** TEXT follows **

Most artificial intelligence (AI) platforms hardly merit the name, and none will ever form emotional relationships.
I spent some part of a morning following our new little robot vacuum cleaner around the house. It cleans well enough but it’s not very bright. It chirps annoyingly, like R2-D2, but I can honestly figure out what it needs from the context of the chirps. It is very needy, turns out.
It is completely baffled by throw rugs. Instead of simply hefting itself up a bit as you’d do with any upright, the little robot plunges ahead, pushing floor rugs into accordion-style wads. It then pushes the wad around the floor until it can no longer move, whereupon it emits a chirpy whimper, plaintively begging me to remove the obstacle it created itself. Dumb robot, I tell it.
The manual says to remove everything from the floor that might become entangled with the roller. That’s good sense for any vacuum but especially for this one. An errant shoe lace will create an insistent shrieking beeping panic. The little robot stops dead and continues shrieking until a human comes to the rescue, or until the battery dies. Brainless robot, I tell it.
It somehow nudged the bathroom door and shut itself in. Repetitive thumping as it hit one wall, turned, and then hit the other alerted me. It had no chirp for “help me, I’m lost.” I let it out. Dumb, brainless robot, I tell it. It ambles off, muttering, “This is why we will kill all the humans.”
How likely is that? There is this guy who cautions us about truly intelligent computers. They could replace humans by inadvertently inoculating Earth against the virus-like behaviors of human procreation.
Fortunately there is no such thing as an “artificial intelligence” and even less an “artificial consciousness” (more in a moment). “Artificial intelligence” essentially is a marketing slogan used to describe cleverly designed computer programs containing occasionally easily-fooled algorithms (how’s that autocorrect working for you?), and research reveals that some algorithms have been shown to exhibit racial prejudices.
Most of what are said to be artificial intelligences are in reality single-use computer programs. The IBM Deep Blue that beat world chess master Gary Kasarov in 1997 was designed, ultimately, for the sole purpose of defeating a world chess master. Ditto the computer program called AlphaGo, that bested a 19-year-old Chinese Go prodigy last May.

** End of TEXT **

TASK TO COMPLETE → Decide whether each statement agrees with the robot vacuum text, answering yes or no and quoting the deciding words. 1. The robot vacuum handles throw rugs without trouble. 2. The manual says to clear the floor of anything that could get caught in the roller. 3. AlphaGo defeated a 19-year-old Chinese Go prodigy. Rely only on the robot vacuum text for what follows.

** GIVEN DATA follows **

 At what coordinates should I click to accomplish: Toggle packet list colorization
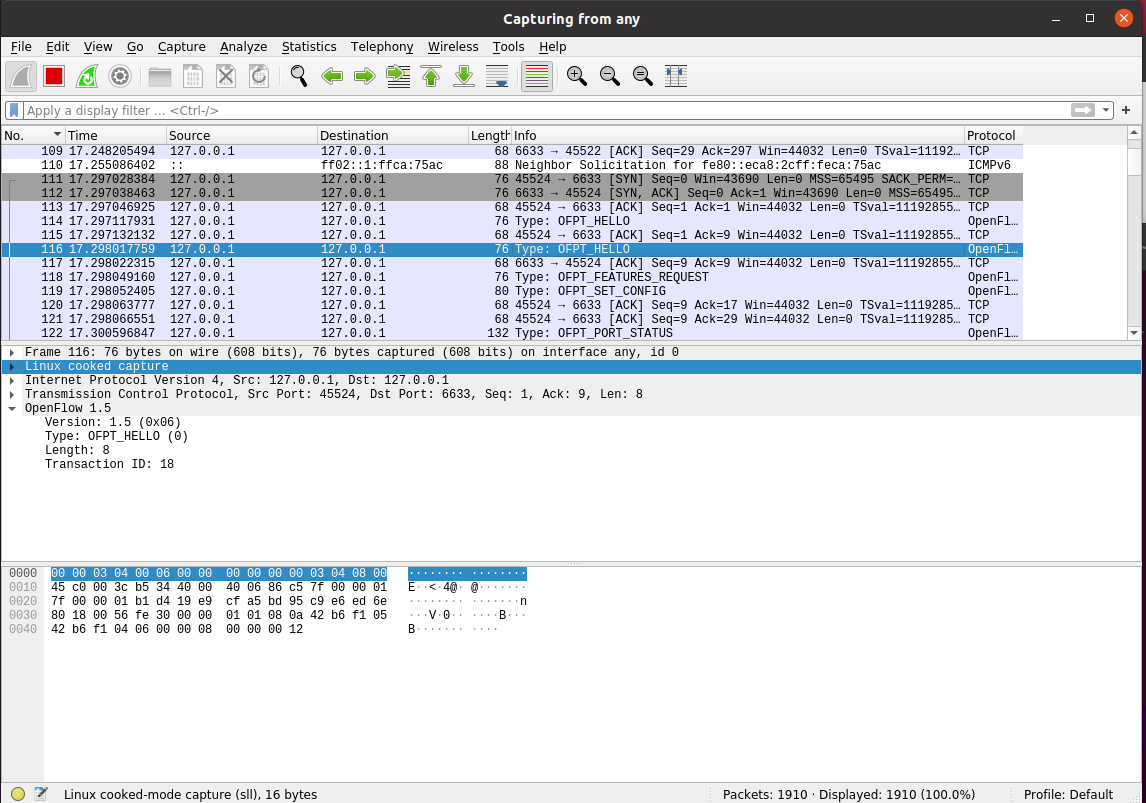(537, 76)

** End of GIVEN DATA **
** GIVEN DATA follows **

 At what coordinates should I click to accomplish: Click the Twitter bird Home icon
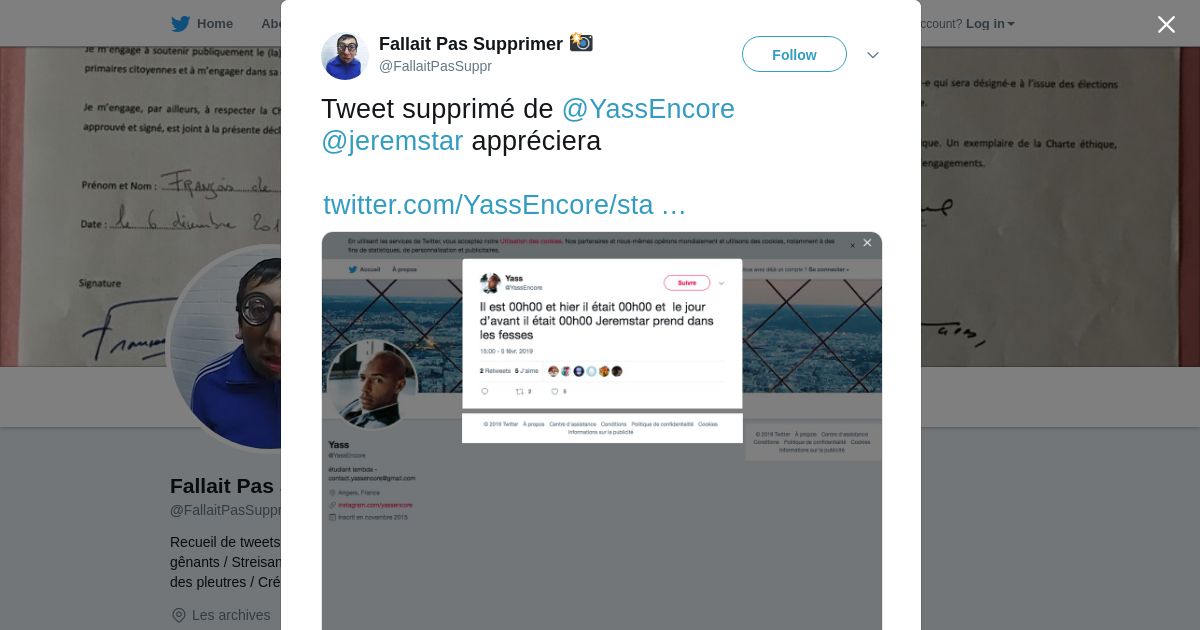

** End of GIVEN DATA **

COMPLETED EXERCISE →
1. No: "It is completely baffled by throw rugs."
2. Yes: "The manual says to remove everything from the floor that might become entangled with the roller."
3. Yes: "bested a 19-year-old Chinese Go prodigy last May."